**Assignment**
Below are records. Transcribe exactly the lines from the one that contains "Uncheck the SunnyRental checkbox" through the last line, leaving any pictures out.

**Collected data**
----------------
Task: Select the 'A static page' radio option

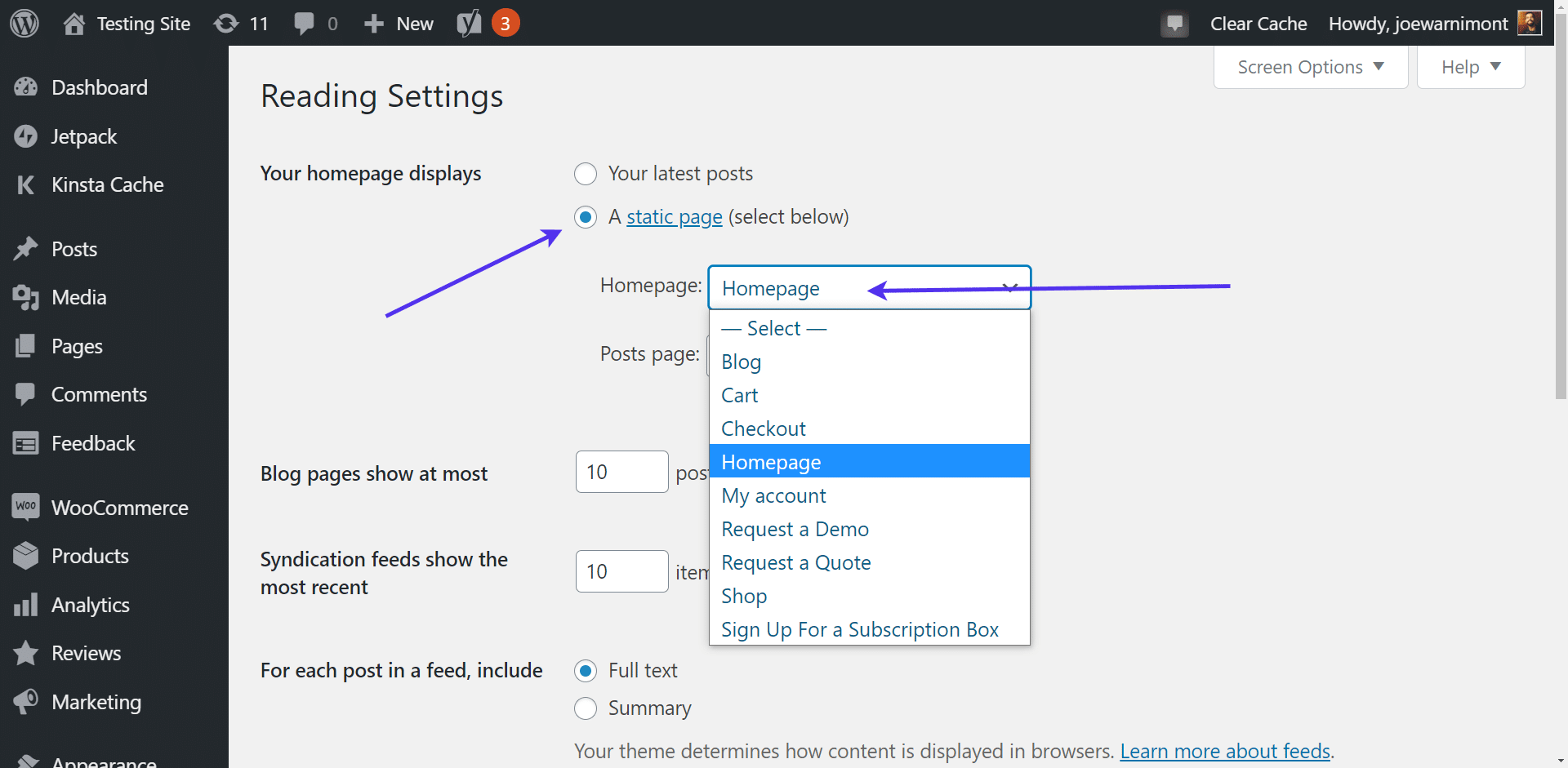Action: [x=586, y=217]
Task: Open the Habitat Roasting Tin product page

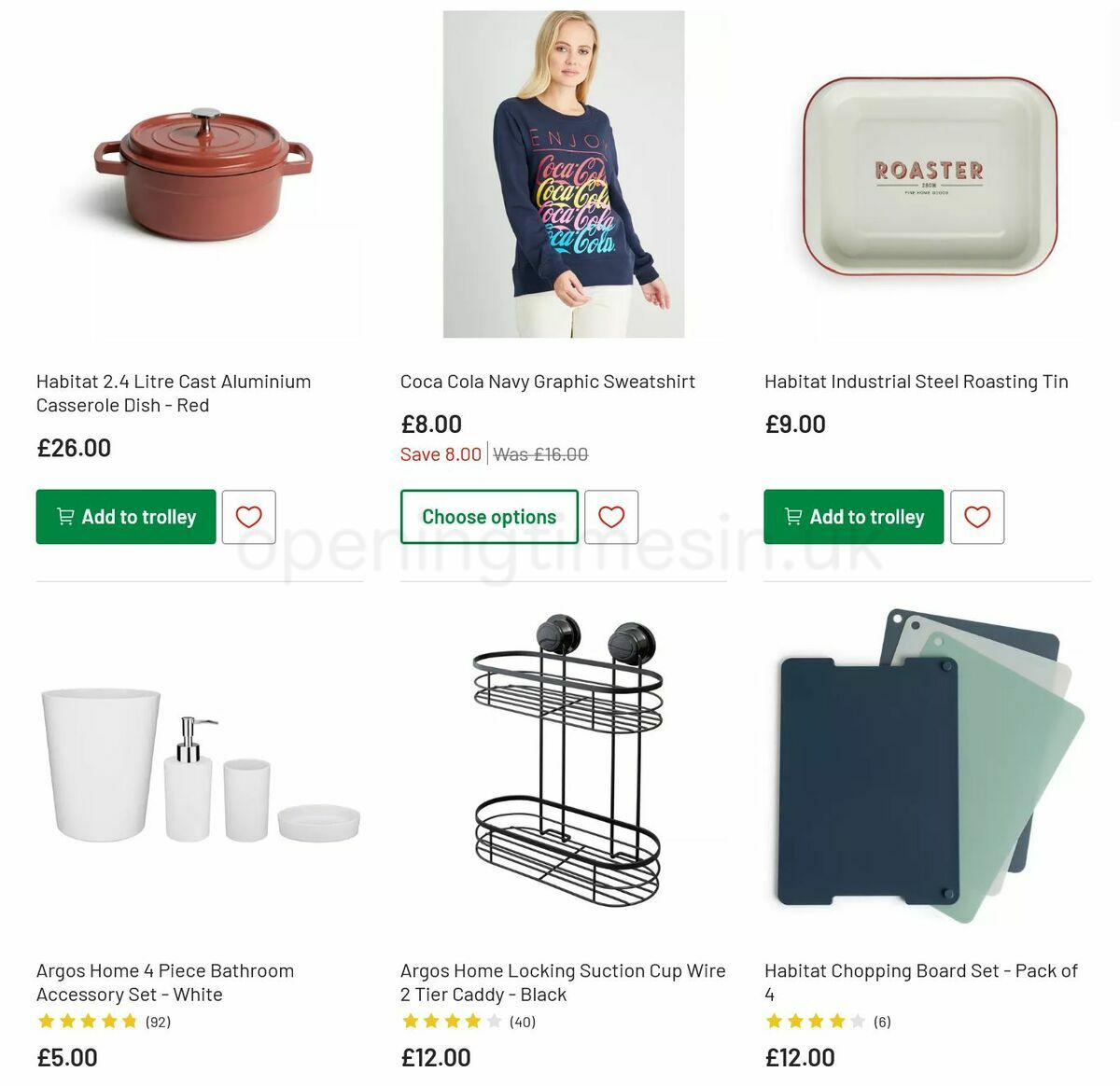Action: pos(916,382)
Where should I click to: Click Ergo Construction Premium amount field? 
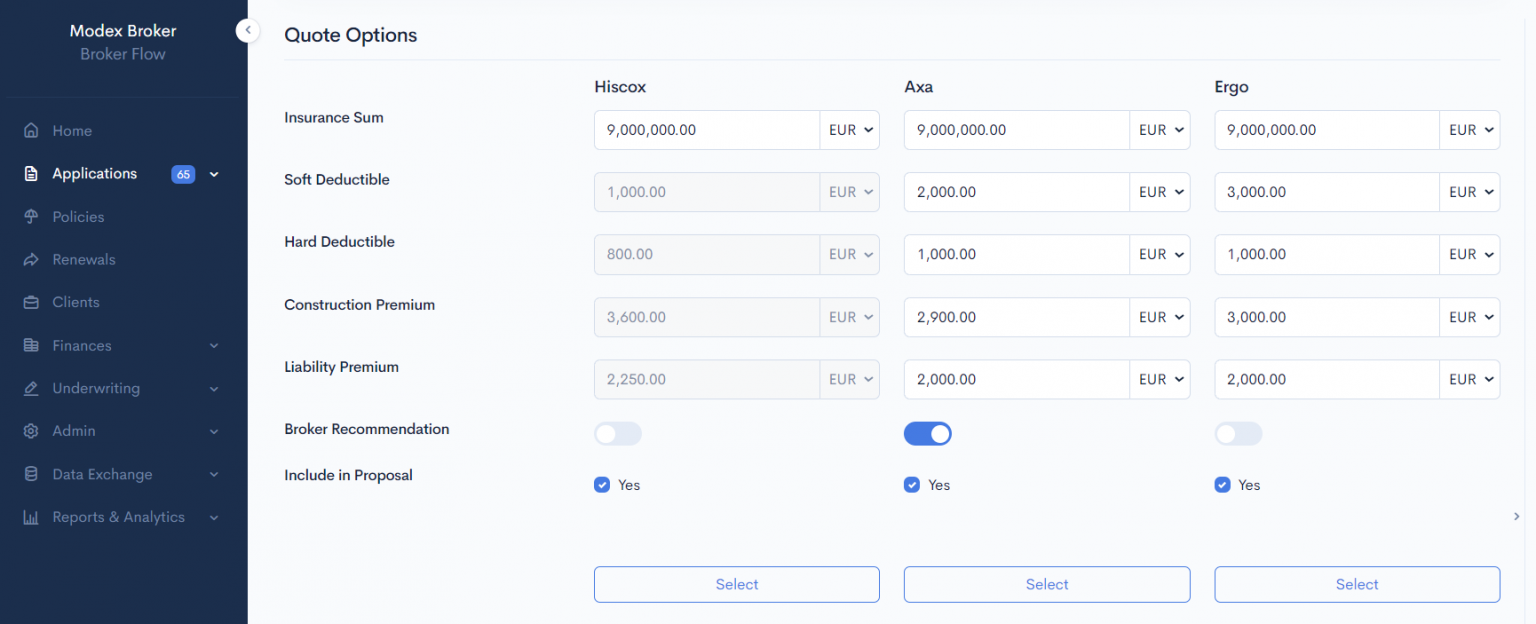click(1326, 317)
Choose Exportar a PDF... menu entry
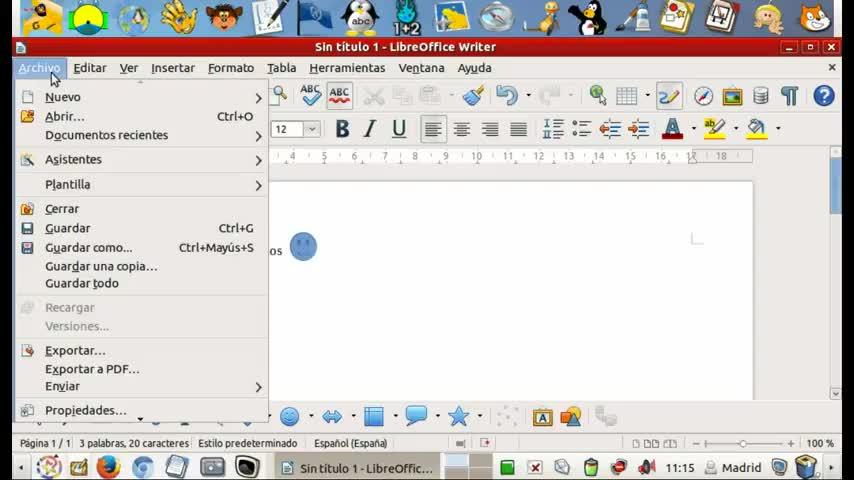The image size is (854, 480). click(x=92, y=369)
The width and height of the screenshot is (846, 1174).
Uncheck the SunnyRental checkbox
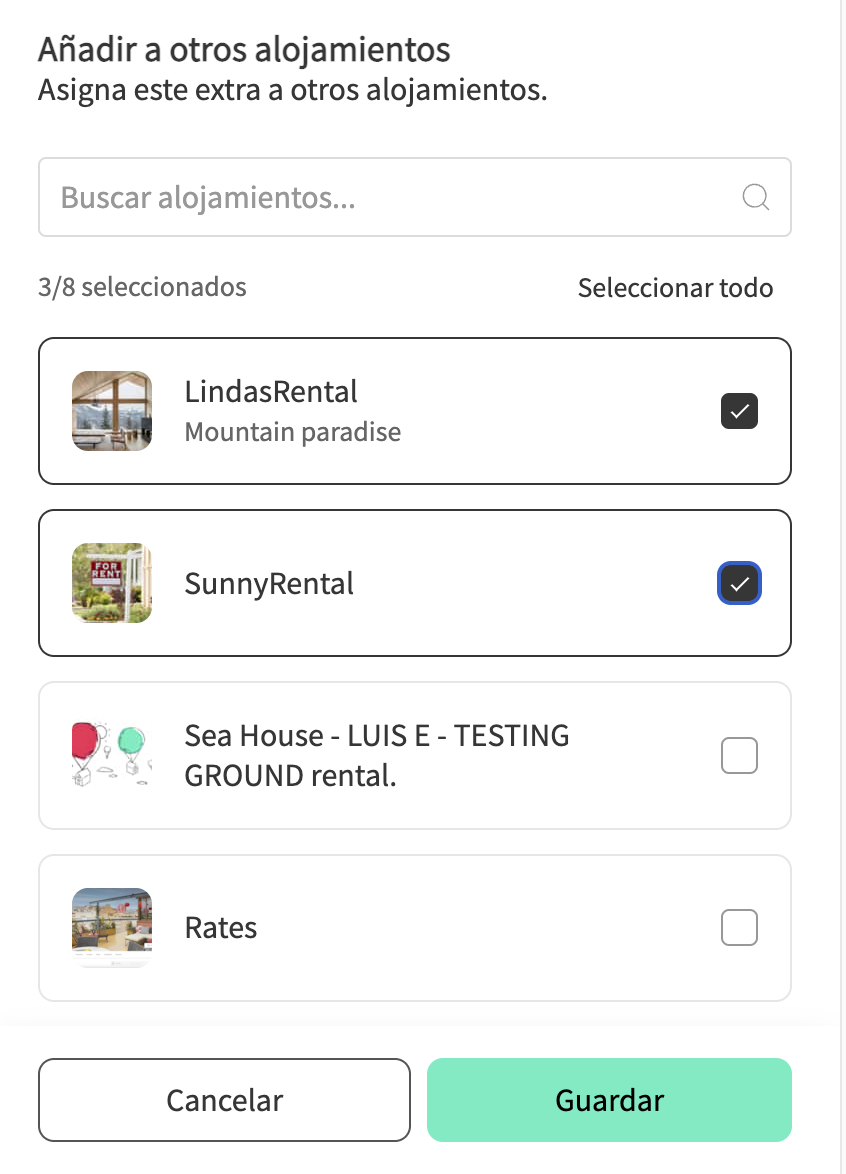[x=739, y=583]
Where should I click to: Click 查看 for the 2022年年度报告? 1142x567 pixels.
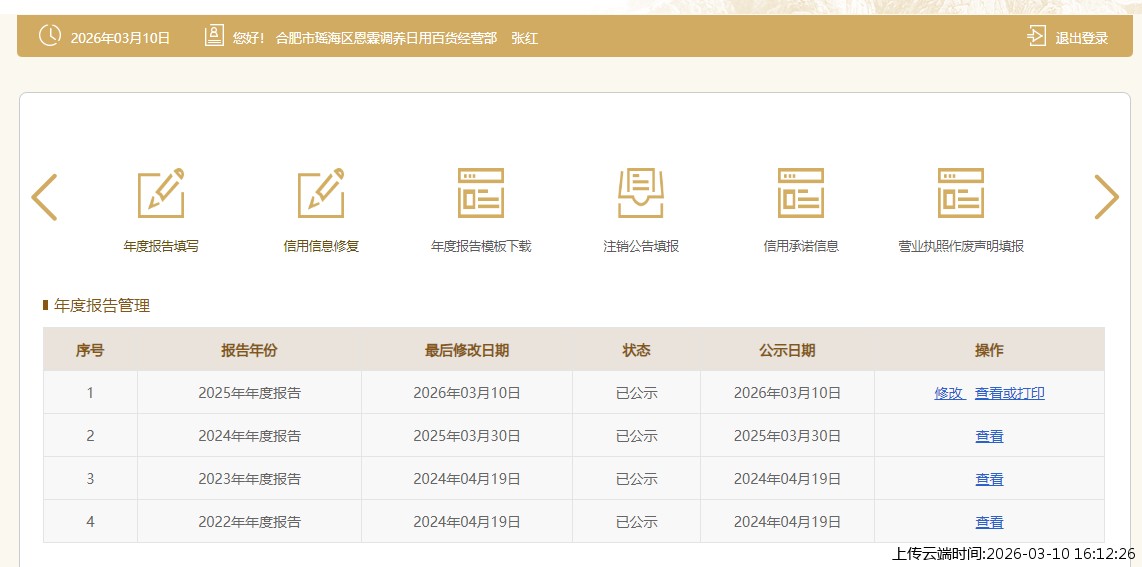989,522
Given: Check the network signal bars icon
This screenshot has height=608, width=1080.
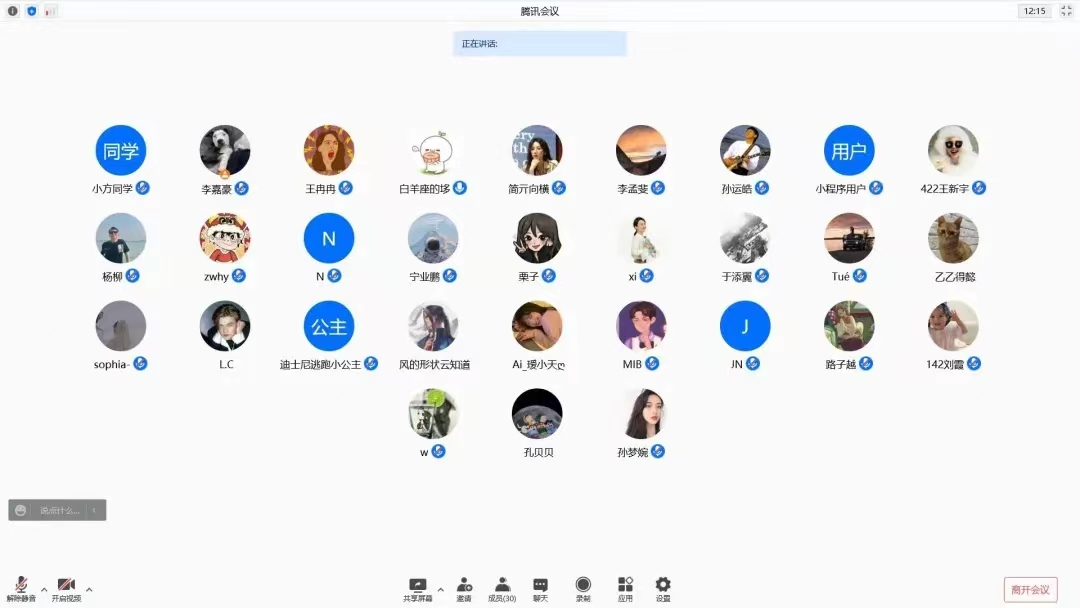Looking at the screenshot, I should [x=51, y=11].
----------------
**Result**
Uncheck the SunnyRental checkbox
[x=739, y=583]
Where should I click to: Click 查看 for the 2022年年度报告? 1142x567 pixels.
989,522
Given: Check the network signal bars icon
This screenshot has height=608, width=1080.
Looking at the screenshot, I should [x=51, y=11].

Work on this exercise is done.